> **About this task**:
Begin at the line below that has "The width and height of the screenshot is (359, 235)." and stop after the line that has "You are a computer-use agent. Screen dimensions: 457x318". Please restate only those lines, word for word.

----------

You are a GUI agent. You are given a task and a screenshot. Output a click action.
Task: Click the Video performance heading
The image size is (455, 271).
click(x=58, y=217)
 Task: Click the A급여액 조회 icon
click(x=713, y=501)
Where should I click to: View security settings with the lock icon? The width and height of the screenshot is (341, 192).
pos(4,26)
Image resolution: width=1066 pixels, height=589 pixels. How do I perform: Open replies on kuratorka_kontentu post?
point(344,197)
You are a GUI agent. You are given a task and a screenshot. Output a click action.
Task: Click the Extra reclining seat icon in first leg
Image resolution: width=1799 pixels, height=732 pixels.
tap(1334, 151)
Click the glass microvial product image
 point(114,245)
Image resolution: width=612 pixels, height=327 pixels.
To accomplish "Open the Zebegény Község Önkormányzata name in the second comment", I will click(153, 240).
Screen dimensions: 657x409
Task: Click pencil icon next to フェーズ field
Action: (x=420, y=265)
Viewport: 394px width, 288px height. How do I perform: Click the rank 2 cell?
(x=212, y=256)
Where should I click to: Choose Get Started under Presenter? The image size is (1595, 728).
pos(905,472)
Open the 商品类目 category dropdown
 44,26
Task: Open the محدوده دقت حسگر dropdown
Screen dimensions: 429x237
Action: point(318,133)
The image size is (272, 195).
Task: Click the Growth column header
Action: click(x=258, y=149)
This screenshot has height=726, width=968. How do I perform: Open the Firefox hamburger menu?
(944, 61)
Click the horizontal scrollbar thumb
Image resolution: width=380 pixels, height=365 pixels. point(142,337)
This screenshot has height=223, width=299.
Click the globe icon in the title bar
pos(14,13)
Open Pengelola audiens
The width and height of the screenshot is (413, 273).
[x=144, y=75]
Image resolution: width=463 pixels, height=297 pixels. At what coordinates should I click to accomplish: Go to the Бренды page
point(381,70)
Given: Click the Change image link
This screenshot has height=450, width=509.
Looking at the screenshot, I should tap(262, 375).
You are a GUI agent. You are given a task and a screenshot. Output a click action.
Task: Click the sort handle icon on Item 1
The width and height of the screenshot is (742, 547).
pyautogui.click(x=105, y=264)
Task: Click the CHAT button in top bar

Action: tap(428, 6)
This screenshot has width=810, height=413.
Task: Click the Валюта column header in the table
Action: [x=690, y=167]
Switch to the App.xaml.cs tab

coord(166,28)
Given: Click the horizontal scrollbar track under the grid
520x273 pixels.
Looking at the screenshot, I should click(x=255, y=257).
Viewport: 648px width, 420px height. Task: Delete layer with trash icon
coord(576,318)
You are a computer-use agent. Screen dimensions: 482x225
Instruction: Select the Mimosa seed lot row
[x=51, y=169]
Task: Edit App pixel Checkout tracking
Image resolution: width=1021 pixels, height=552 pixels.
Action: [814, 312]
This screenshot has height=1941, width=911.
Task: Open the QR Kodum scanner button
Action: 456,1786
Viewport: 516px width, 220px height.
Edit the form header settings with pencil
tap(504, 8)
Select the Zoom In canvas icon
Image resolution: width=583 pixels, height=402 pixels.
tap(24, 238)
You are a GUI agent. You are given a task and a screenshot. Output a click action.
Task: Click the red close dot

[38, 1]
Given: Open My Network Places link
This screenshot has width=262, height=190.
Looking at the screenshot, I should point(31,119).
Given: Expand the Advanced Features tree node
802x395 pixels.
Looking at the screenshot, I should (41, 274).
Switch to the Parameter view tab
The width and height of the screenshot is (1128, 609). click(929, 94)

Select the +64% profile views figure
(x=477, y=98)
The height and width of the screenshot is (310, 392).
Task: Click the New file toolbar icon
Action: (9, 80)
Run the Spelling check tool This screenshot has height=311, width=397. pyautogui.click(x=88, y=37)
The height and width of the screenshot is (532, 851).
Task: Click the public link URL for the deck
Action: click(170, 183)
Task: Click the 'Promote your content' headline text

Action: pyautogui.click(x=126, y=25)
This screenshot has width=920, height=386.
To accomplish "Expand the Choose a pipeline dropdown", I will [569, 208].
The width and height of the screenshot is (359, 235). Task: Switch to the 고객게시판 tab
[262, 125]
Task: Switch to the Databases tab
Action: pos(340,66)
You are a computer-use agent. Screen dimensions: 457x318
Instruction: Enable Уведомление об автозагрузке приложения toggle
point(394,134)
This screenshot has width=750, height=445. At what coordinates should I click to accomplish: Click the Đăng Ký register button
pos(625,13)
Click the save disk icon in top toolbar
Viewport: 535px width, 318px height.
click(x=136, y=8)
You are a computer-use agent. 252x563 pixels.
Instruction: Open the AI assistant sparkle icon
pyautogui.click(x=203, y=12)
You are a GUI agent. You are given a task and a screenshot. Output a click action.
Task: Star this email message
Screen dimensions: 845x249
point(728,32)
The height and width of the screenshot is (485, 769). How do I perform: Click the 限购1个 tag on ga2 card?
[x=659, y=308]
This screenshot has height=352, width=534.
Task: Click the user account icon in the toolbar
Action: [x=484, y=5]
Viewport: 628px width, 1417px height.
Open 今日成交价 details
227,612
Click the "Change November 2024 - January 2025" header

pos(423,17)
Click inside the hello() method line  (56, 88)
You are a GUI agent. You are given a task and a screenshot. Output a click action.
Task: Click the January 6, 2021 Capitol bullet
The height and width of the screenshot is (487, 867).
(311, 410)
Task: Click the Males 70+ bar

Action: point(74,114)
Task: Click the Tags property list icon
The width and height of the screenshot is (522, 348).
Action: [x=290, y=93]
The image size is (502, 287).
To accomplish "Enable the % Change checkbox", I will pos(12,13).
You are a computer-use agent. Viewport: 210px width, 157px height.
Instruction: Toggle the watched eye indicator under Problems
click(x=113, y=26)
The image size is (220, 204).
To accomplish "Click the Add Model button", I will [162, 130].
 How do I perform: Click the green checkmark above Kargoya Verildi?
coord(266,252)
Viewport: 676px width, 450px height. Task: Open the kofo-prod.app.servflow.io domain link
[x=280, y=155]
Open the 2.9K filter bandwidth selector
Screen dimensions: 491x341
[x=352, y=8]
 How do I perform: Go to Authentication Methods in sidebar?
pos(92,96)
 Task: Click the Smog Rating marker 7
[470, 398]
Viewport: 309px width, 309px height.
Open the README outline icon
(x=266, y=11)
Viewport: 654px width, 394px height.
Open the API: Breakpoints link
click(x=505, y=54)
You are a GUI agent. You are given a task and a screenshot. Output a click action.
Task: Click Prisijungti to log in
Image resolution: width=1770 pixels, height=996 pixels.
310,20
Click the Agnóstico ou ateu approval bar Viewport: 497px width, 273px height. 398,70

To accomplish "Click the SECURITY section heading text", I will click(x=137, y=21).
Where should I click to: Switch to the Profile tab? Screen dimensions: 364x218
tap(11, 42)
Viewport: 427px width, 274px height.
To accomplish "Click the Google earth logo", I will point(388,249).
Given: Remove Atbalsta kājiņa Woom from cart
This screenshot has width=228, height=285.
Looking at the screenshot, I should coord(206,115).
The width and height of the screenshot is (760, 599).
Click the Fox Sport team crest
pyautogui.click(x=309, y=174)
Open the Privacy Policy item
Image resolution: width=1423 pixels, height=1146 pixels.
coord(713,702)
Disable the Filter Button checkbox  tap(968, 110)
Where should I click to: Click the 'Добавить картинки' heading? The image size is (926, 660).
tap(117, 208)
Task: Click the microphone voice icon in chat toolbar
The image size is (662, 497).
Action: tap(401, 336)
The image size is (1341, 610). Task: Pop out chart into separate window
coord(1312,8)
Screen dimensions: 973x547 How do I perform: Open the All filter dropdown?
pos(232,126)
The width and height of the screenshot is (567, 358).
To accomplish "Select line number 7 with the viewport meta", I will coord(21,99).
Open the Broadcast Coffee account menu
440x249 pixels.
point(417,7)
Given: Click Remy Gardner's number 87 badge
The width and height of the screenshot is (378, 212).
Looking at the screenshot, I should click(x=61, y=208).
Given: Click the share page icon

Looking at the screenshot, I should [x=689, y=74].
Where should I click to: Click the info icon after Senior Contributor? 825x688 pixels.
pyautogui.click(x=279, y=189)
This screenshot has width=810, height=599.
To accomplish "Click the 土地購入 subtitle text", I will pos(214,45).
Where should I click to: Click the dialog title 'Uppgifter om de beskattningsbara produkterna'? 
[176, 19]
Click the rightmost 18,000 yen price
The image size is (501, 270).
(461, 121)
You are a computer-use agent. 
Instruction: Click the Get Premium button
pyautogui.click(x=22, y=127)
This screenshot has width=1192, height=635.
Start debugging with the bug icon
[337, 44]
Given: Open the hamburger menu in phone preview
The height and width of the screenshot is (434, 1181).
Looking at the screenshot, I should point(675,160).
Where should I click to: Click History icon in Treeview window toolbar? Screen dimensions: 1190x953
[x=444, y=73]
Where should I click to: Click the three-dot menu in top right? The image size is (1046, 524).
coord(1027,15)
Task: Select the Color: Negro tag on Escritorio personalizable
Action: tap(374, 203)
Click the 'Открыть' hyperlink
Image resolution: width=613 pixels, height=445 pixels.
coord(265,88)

----------

> **Response for this exercise**:
The width and height of the screenshot is (359, 235). Task: Switch to the 고객게시판 tab
[262, 125]
Task: Switch to the Databases tab
Action: pos(340,66)
You are a computer-use agent. Screen dimensions: 457x318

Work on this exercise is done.